On Tue, 11 Jun 2019 06:43:47 -0700 (PDT), wrote:

On Tuesday, June 11, 2019 at 9:32:21 AM UTC-4, wrote:


Why is the ground rod at the service any better than the one at the
shop? I agree 4 is better than 2 but they are already bonded together
via the neutral in a 3 wire feeder. I doubt he wants to dig up the
yard. This was done this way for 90 years and we didn't pile up a lot
of bodies. The code change was mostly just to make the language
consistent with the rest of the code. Same with ranges and dryers. The
grandfather clause is still there for things done pre 96 adoption.
It does mean you have to be more careful with your bonding and
grounding tho.


the ground connection serves 2 purposes

1) a path for lightning
the ground rod is to provide a path for lightning etc.
this NEEDS to be a path to actual Earth ground because that is where lightning will go.

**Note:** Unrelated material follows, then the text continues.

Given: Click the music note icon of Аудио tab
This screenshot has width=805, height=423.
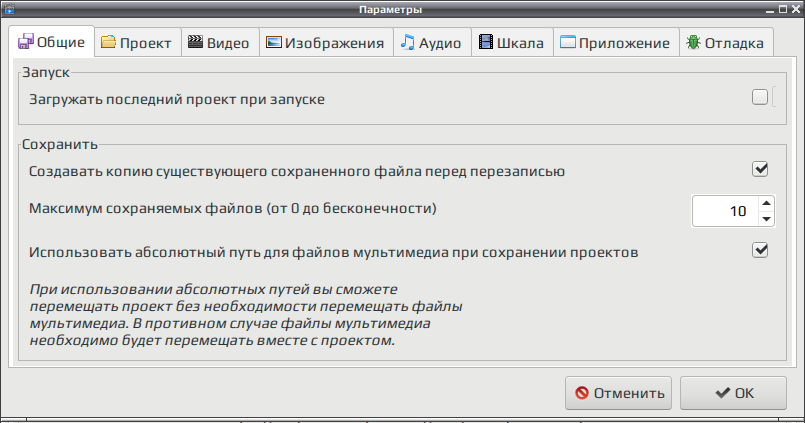Looking at the screenshot, I should [x=408, y=42].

2) protection from shock due to equipment faults
this is to protect you from a shock if the hot wire shorts to the metal case inside an appliance. Think of a motor with all those windings of enameled wire. If the insulation should fail and connect the power to the metal case of the appliance, you can be shocked by touching the appliance. If the case is grounded however, when the short happens, a large fault current will flow and blow the breaker. For a LARGE fault current to flow, the ground must be low resistance. So you want a BOND WIRE between the neutral and ground in the system. This provides a path for the fault current to flow sufficient to blow the breaker if there is a ground fault. Often a ground rod alone is too high resistance.

#2 is an important safety feature, I would not skimp on this.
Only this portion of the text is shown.